Motherhood is a journey like no other, and doing it solo to not one, but two kids who have mental health issues and dealing with their own deep grief is–well, there isn’t just one word to describe it. Some days the weight of it is enough to drain the full cup I wake up with in just a few hours. Some days the cup isn’t even full when I start the day, having borrowed from a future day’s hope and potential to get through the one I’m living in at the moment.
When they’re both home, control and balance feels restored. They’re where I can see them, where I can keep them safe. But of course, that’s a fallacy–we cannot keep our children safe, truly. There are so many things out of our control, and many in the control of others that choose to deflect and turn a blind eye to the real issues.
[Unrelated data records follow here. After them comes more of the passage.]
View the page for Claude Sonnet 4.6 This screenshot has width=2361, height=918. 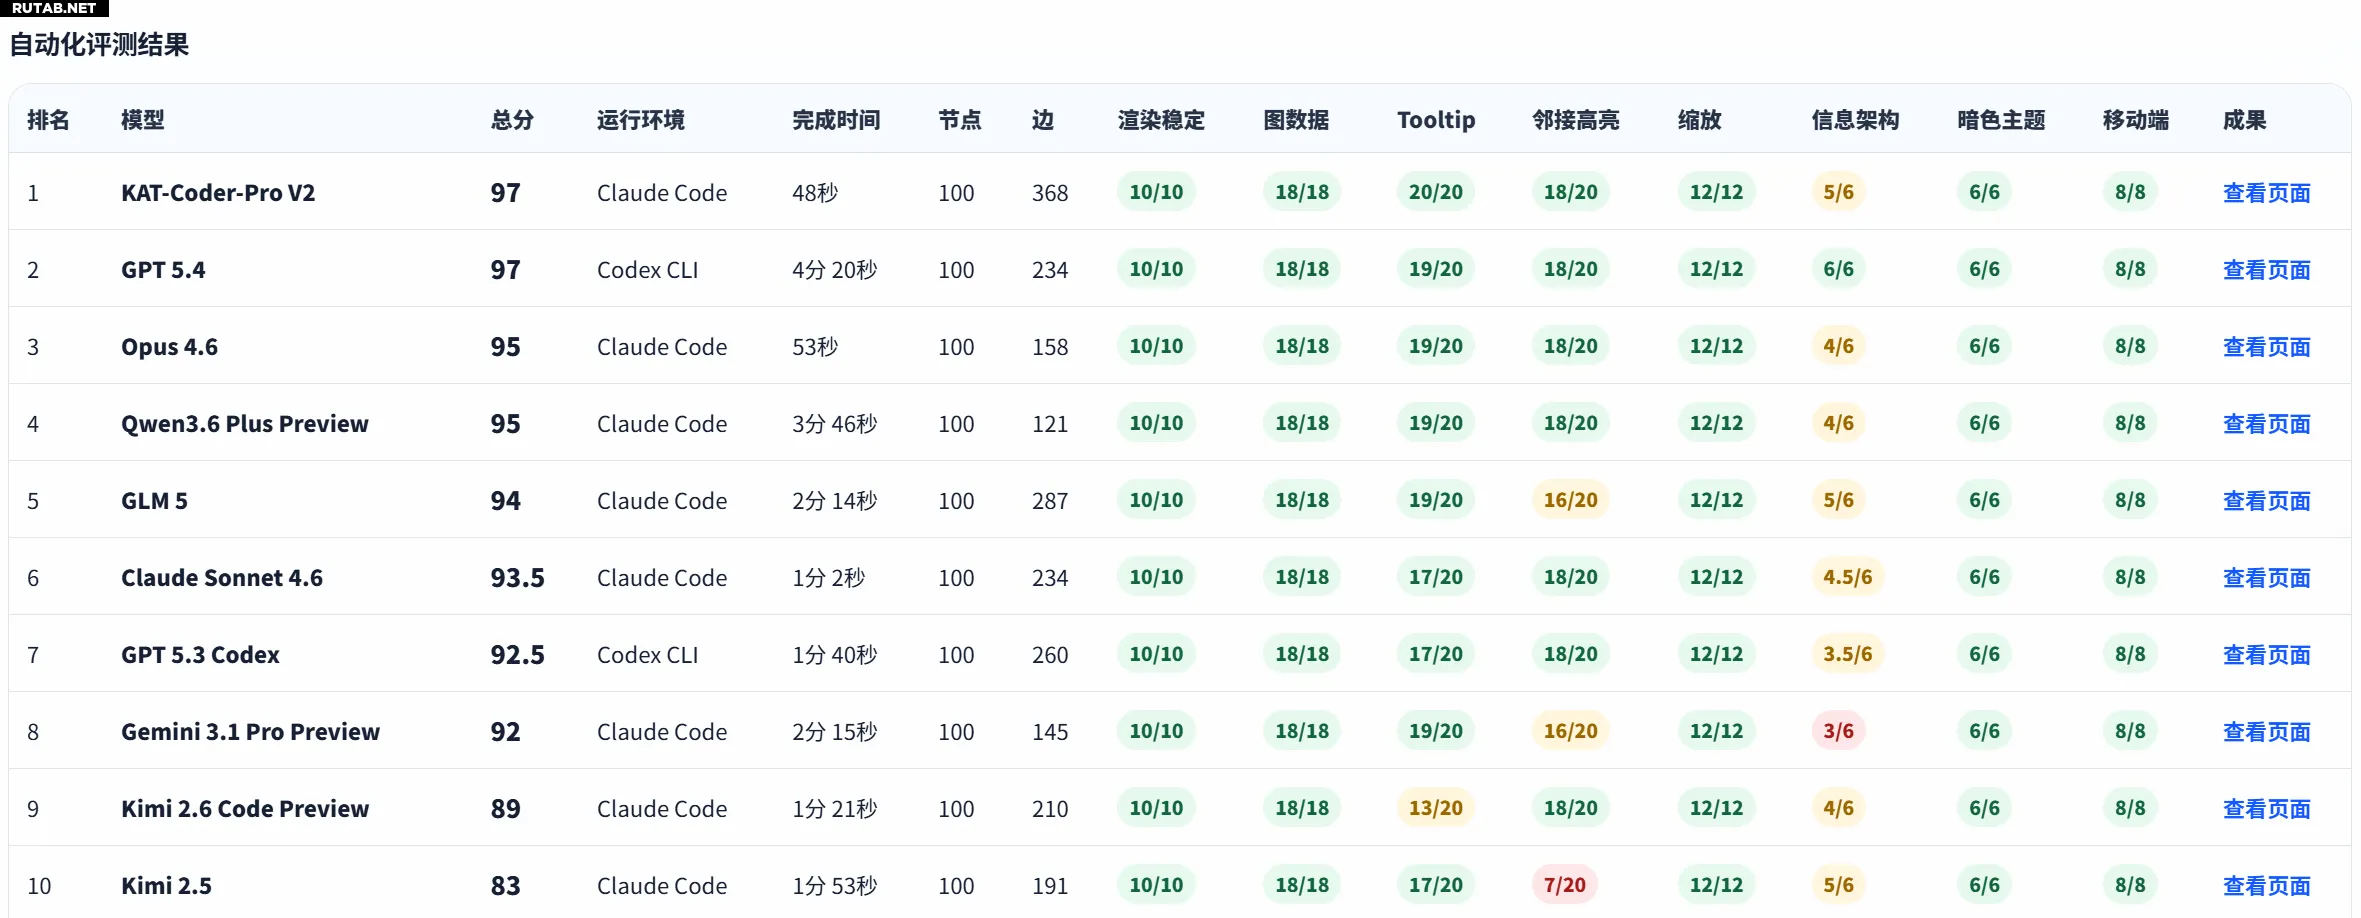click(x=2266, y=578)
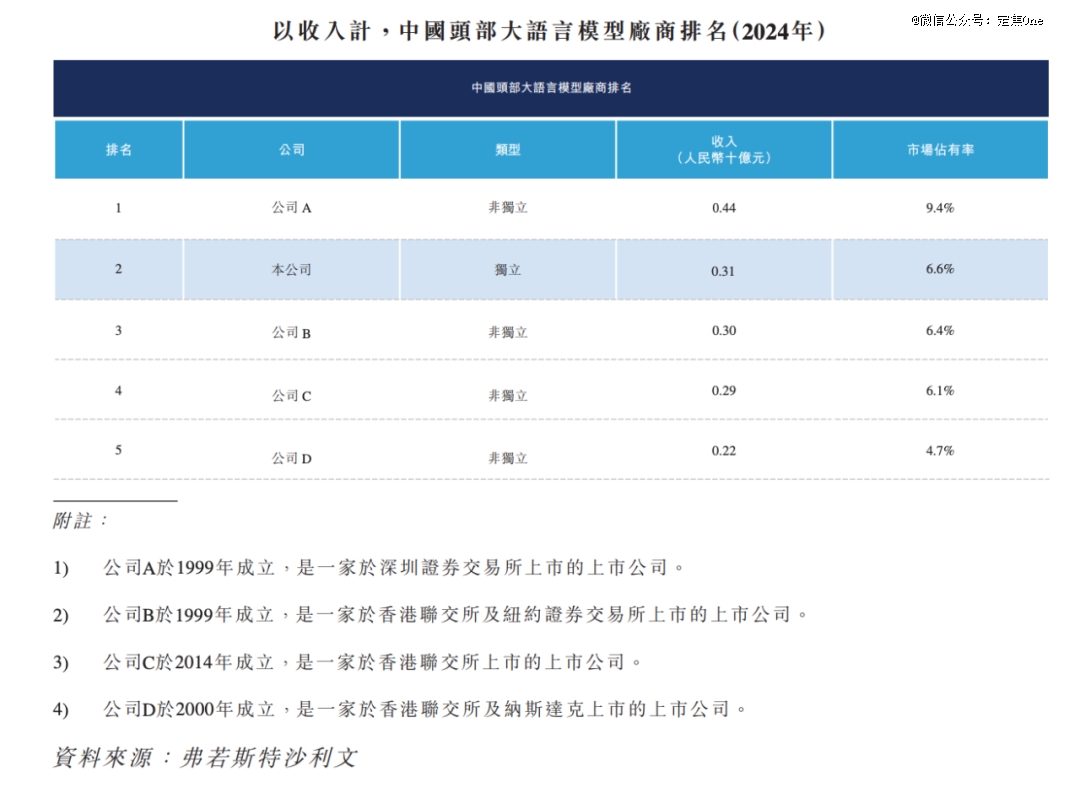Click the dark banner titled 中國頭部大語言模型廠商排名

pyautogui.click(x=551, y=88)
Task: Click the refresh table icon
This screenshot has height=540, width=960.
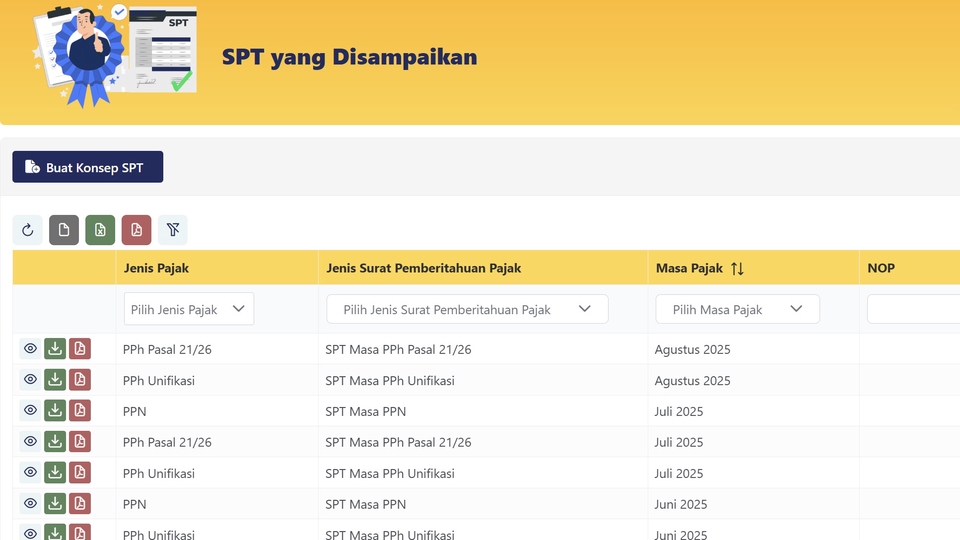Action: pyautogui.click(x=28, y=230)
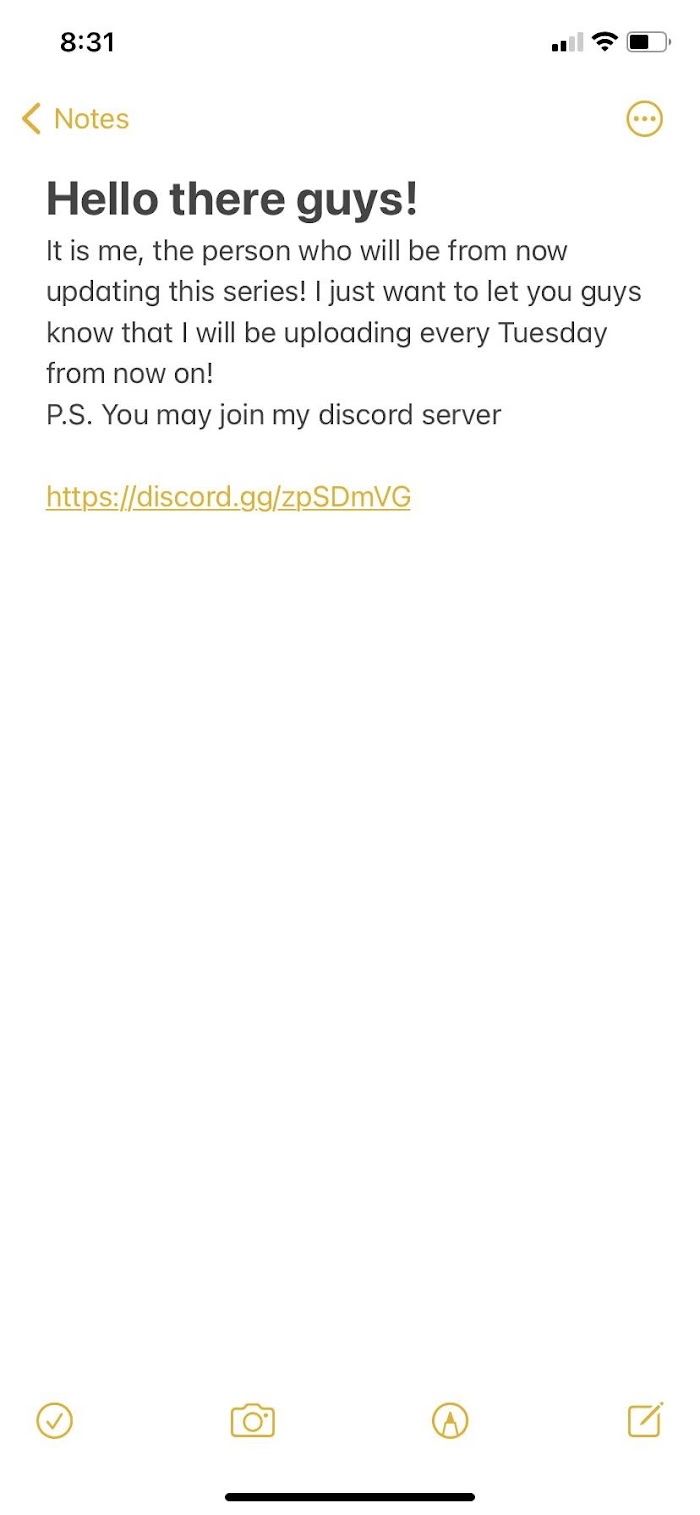Screen dimensions: 700x1515
Task: Tap the empty note area below the link
Action: point(350,900)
Isabella told me something recently that I needed to hear. I may not be able to fix all my children’s issues on my own but at least I recognize them and give them the support they need, or find the support they need to work through them. Recognizing those needs is a gift I give them even if it doesn’t feel like enough to me. As parents we think we’re the teachers but if we take the time to do more listening and less talking, you’ll find children have just as much, if not more to teach us.
May you all find pockets of peace this long holiday weekend. Remember to be kind, and give extra hugs or reach out to those you love. –xo, j.